§ **Direction**:
Recast the stretch of material from the line containing "Click the 考试总分 label" through the line containing "tap(234, 183)", inclusive, as a JSON list of strings with one string per line and blank lines omitted.

--------------------------------

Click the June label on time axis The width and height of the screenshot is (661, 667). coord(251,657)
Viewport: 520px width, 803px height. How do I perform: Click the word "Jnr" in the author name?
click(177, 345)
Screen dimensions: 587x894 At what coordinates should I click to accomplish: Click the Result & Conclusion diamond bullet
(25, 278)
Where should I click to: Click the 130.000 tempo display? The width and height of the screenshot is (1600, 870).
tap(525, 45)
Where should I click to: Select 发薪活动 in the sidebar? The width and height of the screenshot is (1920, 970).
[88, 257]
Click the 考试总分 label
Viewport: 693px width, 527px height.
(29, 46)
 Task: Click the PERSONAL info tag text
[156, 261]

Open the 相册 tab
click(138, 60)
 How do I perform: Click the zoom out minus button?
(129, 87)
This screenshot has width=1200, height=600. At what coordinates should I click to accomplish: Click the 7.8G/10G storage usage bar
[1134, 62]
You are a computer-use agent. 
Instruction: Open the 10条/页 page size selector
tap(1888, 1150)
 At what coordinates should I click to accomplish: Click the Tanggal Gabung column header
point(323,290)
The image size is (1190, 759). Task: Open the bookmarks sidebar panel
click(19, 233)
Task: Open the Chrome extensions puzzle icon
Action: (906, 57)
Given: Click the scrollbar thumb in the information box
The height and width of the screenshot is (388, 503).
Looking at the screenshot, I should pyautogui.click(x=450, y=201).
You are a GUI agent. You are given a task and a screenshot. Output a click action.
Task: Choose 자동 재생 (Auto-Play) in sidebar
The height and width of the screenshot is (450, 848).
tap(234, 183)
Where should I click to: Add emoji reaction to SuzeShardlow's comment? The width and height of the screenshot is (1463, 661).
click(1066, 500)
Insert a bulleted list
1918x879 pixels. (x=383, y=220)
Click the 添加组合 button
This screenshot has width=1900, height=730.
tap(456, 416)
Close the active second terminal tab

--------------------------------

§ **Task result**:
[
  "Click the 考试总分 label",
  "Viewport: 693px width, 527px height.",
  "(29, 46)",
  " Task: Click the PERSONAL info tag text",
  "[156, 261]",
  "Open the 相册 tab",
  "click(138, 60)",
  " How do I perform: Click the zoom out minus button?",
  "(129, 87)",
  "This screenshot has width=1200, height=600. At what coordinates should I click to accomplish: Click the 7.8G/10G storage usage bar",
  "[1134, 62]",
  "You are a computer-use agent. ",
  "Instruction: Open the 10条/页 page size selector",
  "tap(1888, 1150)",
  " At what coordinates should I click to accomplish: Click the Tanggal Gabung column header",
  "point(323,290)",
  "The image size is (1190, 759). Task: Open the bookmarks sidebar panel",
  "click(19, 233)",
  "Task: Open the Chrome extensions puzzle icon",
  "Action: (906, 57)",
  "Given: Click the scrollbar thumb in the information box",
  "The height and width of the screenshot is (388, 503).",
  "Looking at the screenshot, I should pyautogui.click(x=450, y=201).",
  "You are a GUI agent. You are given a task and a screenshot. Output a click action.",
  "Task: Choose 자동 재생 (Auto-Play) in sidebar",
  "The height and width of the screenshot is (450, 848).",
  "tap(234, 183)"
]